City Court of New Rochelle
Dec 15, 1948
194 Misc. 13 (N.Y. City Ct. 1948)

Opinion

December 15, 1948.

Seacord, Ritchie Young for plaintiff.

Handelman Ives for defendant.


In this action brought against a defendant husband for alleged necessaries furnished his wife, the plaintiff has entered judgment by default. The defendant moves to vacate the judgment claiming that an answer properly verified was served in due time. A purported verified answer was served in due time, but was returned by the attorneys for the plaintiff to the attorneys for the defendant with notice "that the plaintiff elects to treat your answer herein, which is hereto annexed, as a nullity on the ground that it is not verified."

The plaintiff opposes the motion, contending that its notice of rejection was proper in form and timely and justified and further urges that if this be so, then the motion to open the default is addressed to the court's discretion and is ineffective for want of a proposed pleading or an affidavit of merits.

The fact is that an answer was signed by the defendant and a notary undertook to sign what was intended to be a verification, but his signature was placed so out of contact with the signature as to make it appear that the answer is improperly verified.

Unquestionably, had the defendant been sufficiently scrupulous in examining his papers before service, this situation of a default judgment and a motion to open would not have arisen. The plaintiff was entitled to an answer properly verified. The attempted verification is clearly irregular. However, when the plaintiff determined to be so insistent on correctness of form, he, in turn, had to meet the same test. His form of rejection of the tendered answer itself failed to meet the statutory requirements. "It is well settled that a notice accompanying an answer returned for improper verification or lack of verification must state the defects relied upon specifically, and that a general statement is not enough. This is so because the party whose pleading is returned is entitled to a reasonable opportunity after notice and return to cure the defect or supply the omission.
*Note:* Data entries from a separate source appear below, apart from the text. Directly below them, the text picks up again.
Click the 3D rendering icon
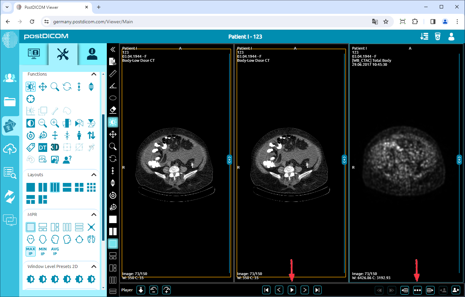465x297 pixels. [x=55, y=147]
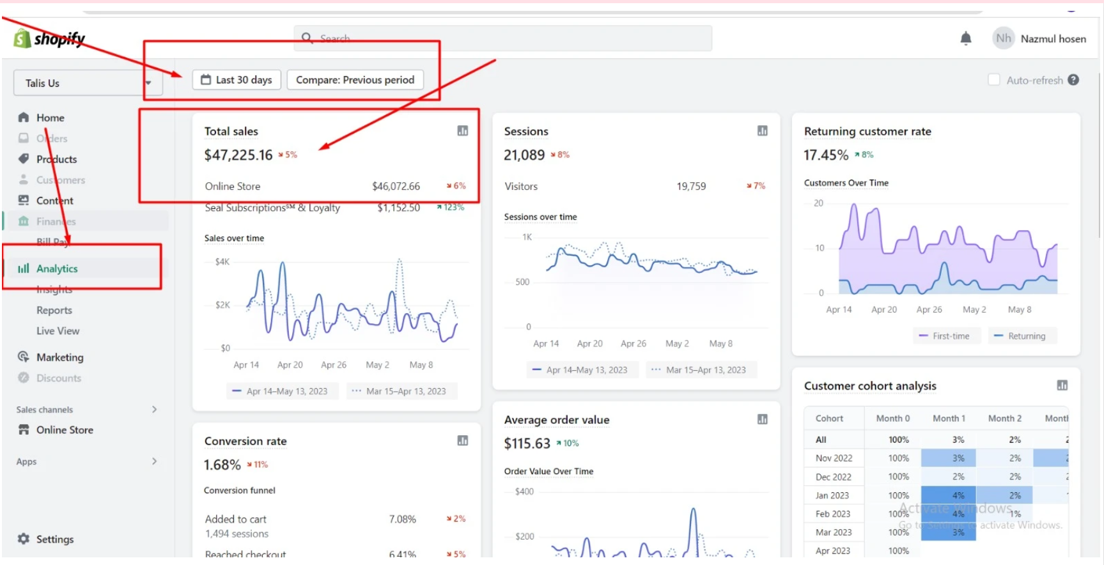This screenshot has height=565, width=1104.
Task: Go to Marketing in the sidebar
Action: (59, 357)
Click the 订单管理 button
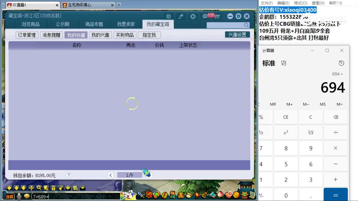 pos(27,35)
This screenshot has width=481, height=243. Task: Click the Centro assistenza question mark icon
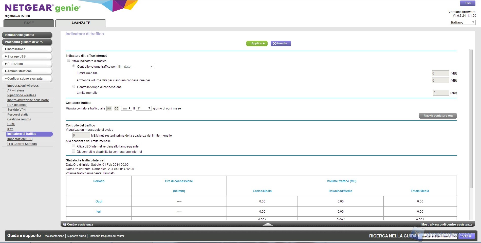(65, 225)
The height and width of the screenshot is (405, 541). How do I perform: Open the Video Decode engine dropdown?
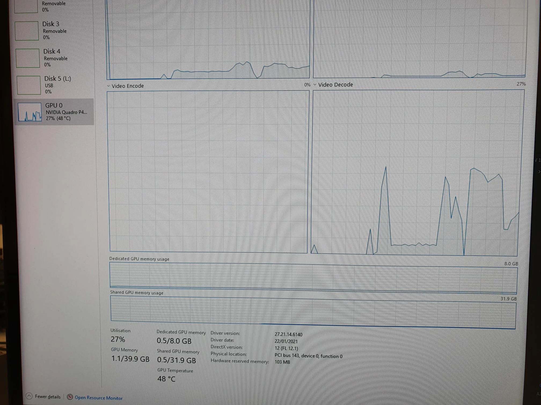coord(335,85)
Where an insufficient notice is given the situation is exactly as if the pleading had not been returned at all." ( Westchester Life, Inc., v. Westchester Magazine Co., N YL.J., March 22, 1948, p. 1046, col. 7; see, also, Treen Motors Corp. v. Van Pelt, 106 Misc. 357, 361.)
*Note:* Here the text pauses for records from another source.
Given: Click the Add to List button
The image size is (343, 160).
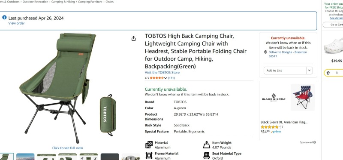Looking at the screenshot, I should (x=285, y=71).
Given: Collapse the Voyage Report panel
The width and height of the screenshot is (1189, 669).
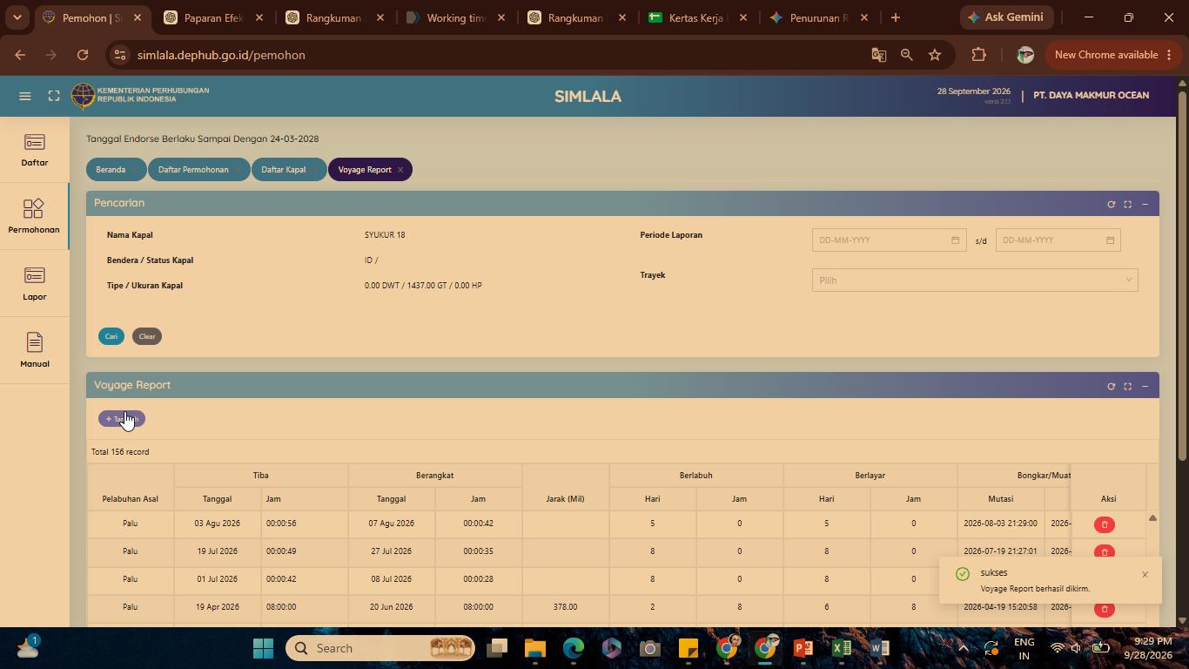Looking at the screenshot, I should [x=1145, y=386].
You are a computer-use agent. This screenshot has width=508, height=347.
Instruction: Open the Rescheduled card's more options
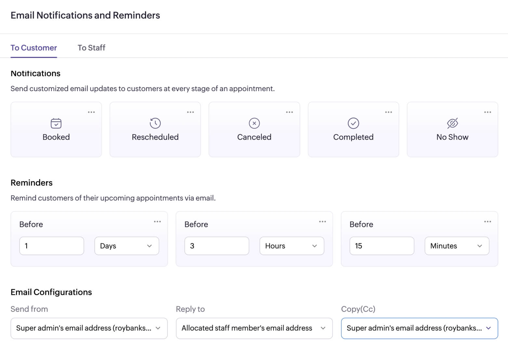click(x=190, y=112)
It has long since been held that the omission of a venue or the statement of an improper venue in an affidavit does not invalidate the oath or render the affidavit a nullity when it is shown by proof aliunde that it was duly administered by a proper officer within the jurisdiction. ( Fisher v. Bloomberg, 74 A.D. 368.) And, where an affidavit was actually sworn to before the proper officer, but the officer administering the oath failed to certify the affidavit or to sign his name thereto, such omission does not render the affidavit fatally defective, but it may be corrected nunc pro tunc. (1 Carmody on New York Pleading and Practice, § 282, citing Sage v. Stafford, 42 A.D. 449; Fawcett v. Vary, 59 N.Y. 597.)

In any event, the advent of the Civil Practice Act was intended to and does do away with these technical problems that have no relation to the merits of the litigation, and, in this court's judgment, any irregularity that exists in the defendant's answer as served may be disregarded under section 105 of the Civil Practice Act. (Also, see People ex rel. Fifth Ave. 37th St. Corp. v. Miller, 261 A.D. 550.)
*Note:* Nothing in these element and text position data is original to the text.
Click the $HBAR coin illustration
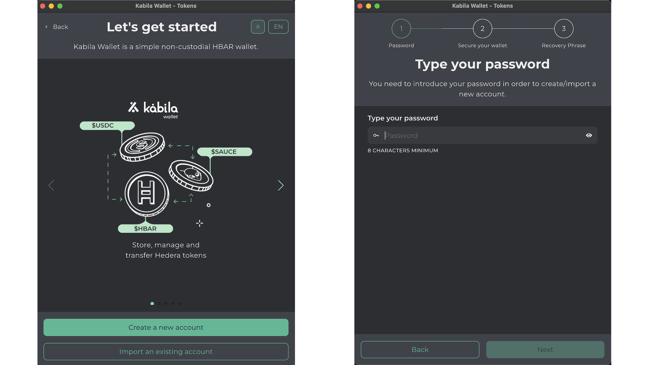 [x=146, y=194]
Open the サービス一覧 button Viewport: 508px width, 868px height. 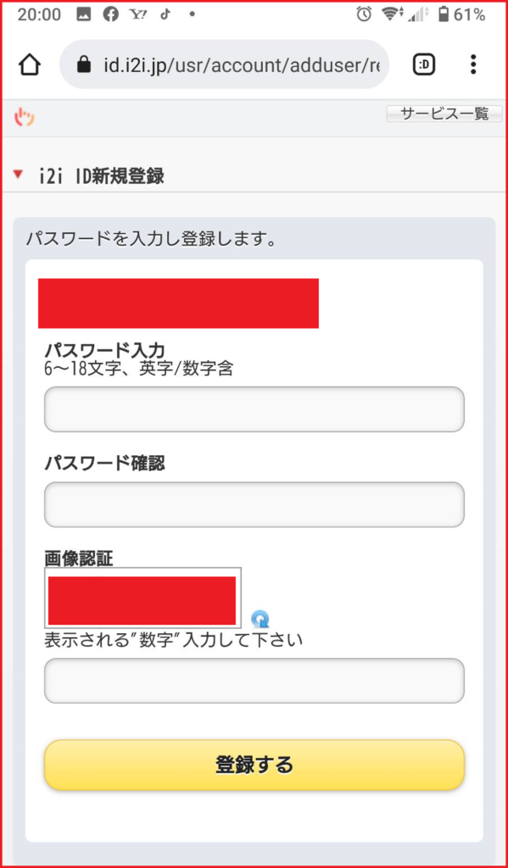(x=444, y=114)
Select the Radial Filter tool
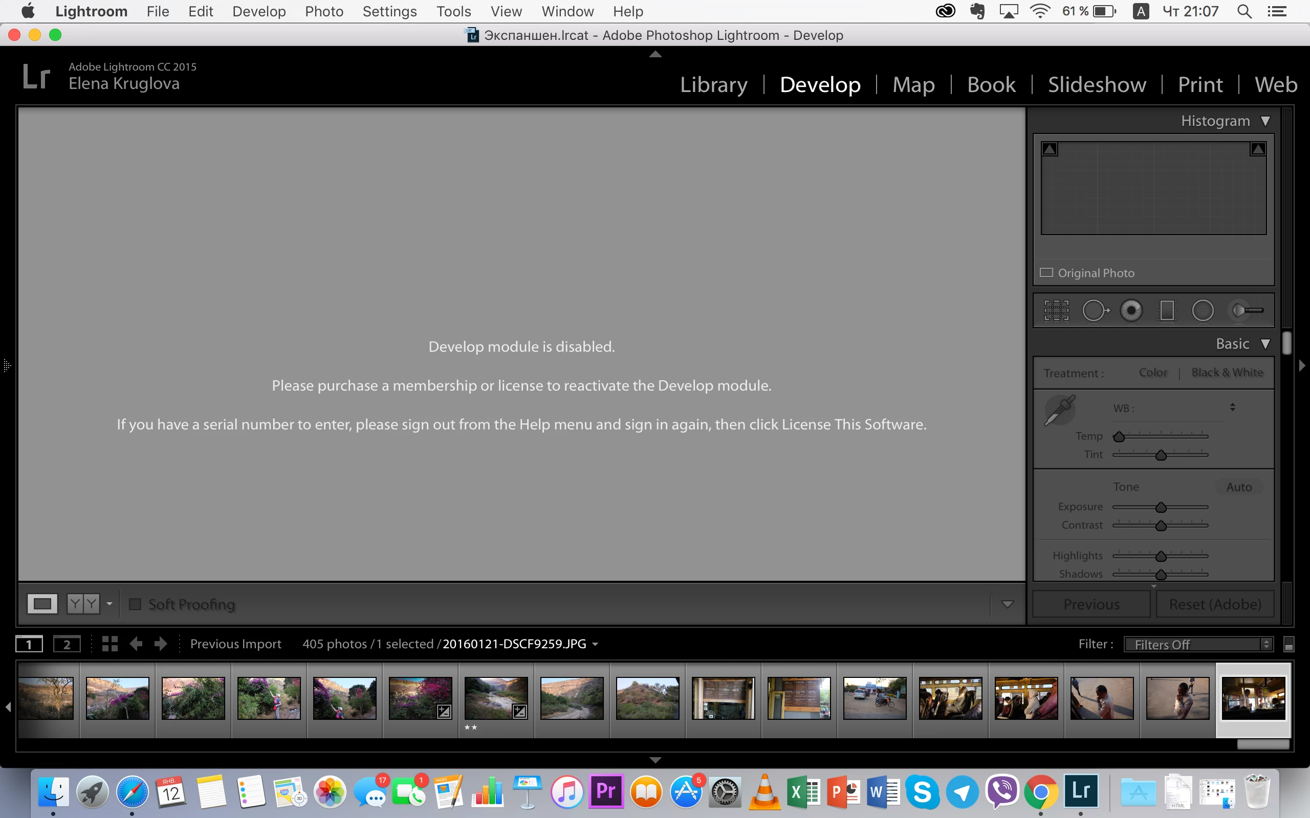The width and height of the screenshot is (1310, 818). (1203, 311)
Arriving at this conclusion, as the court must, the defendant's motion is one made as a matter of right, because no default in fact results, and therefore there is no occasion for an affidavit of merits.

The language contained in the moving papers seeking to characterize the conduct of the plaintiff's attorney in entering a default judgment is found by this court to be completely unjustified, and it would be far better had counsel used more restraint in the preparation of the application, and this court orders it stricken from the affidavit.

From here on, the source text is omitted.